> _EXERCISE INSTRUCTIONS_
Tally every line in the data that has the word "screenshot" and report only the total.

> _SOURCE INFORMATION_

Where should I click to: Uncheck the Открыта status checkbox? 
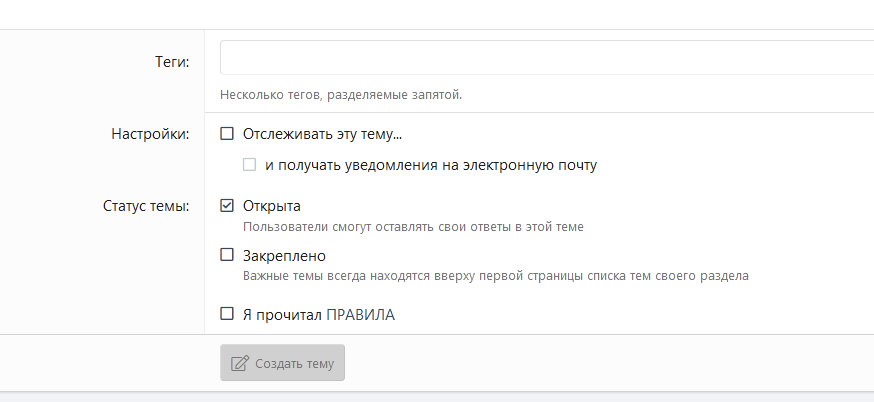pos(227,206)
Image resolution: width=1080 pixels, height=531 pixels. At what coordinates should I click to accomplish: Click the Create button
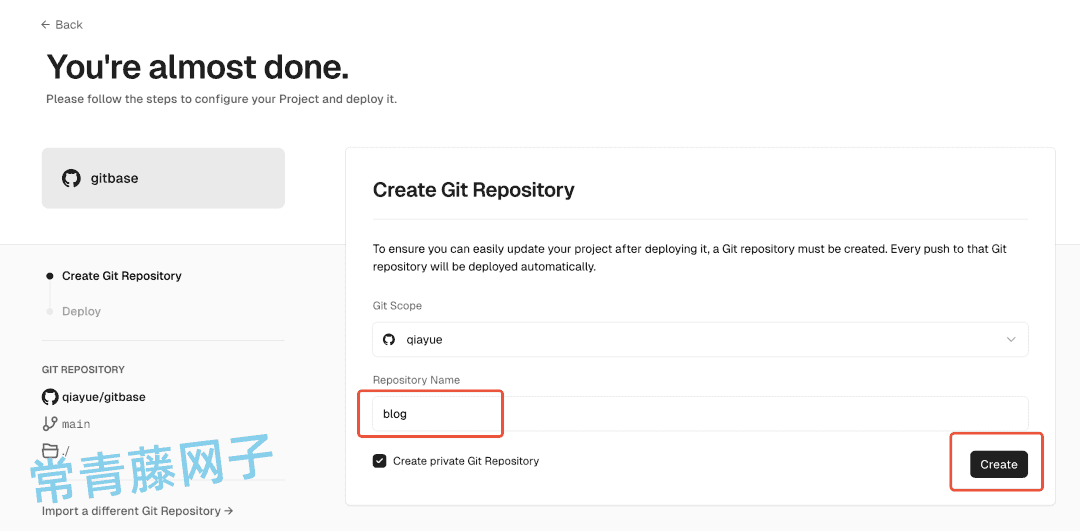(999, 464)
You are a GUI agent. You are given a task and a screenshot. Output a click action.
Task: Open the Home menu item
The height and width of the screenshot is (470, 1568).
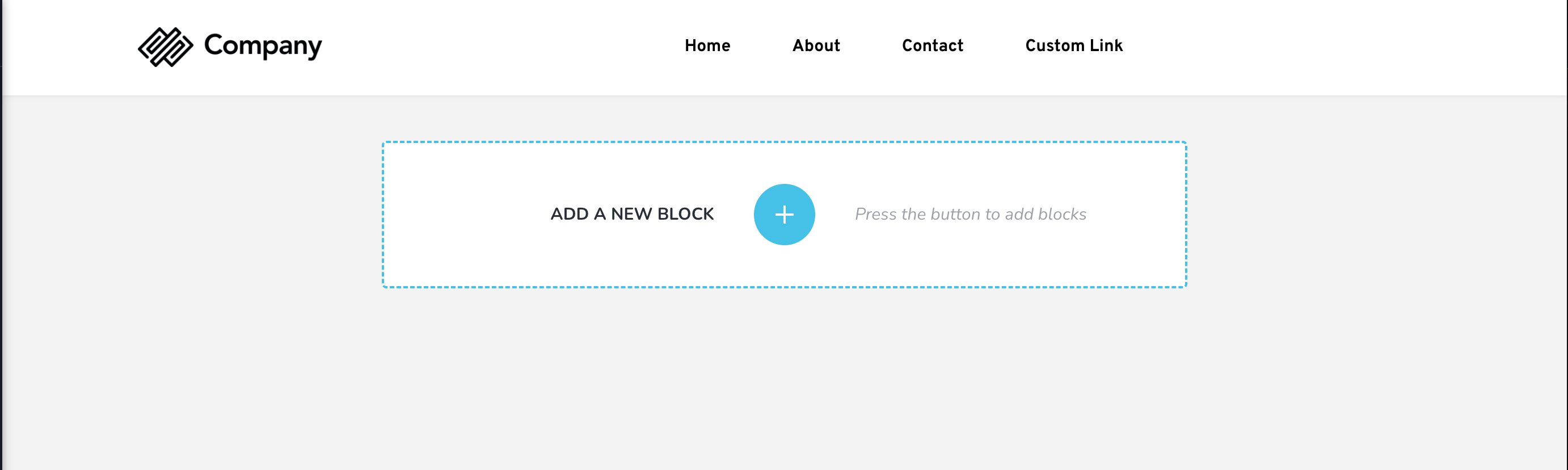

> _RESULT FOR THIS TASK_
2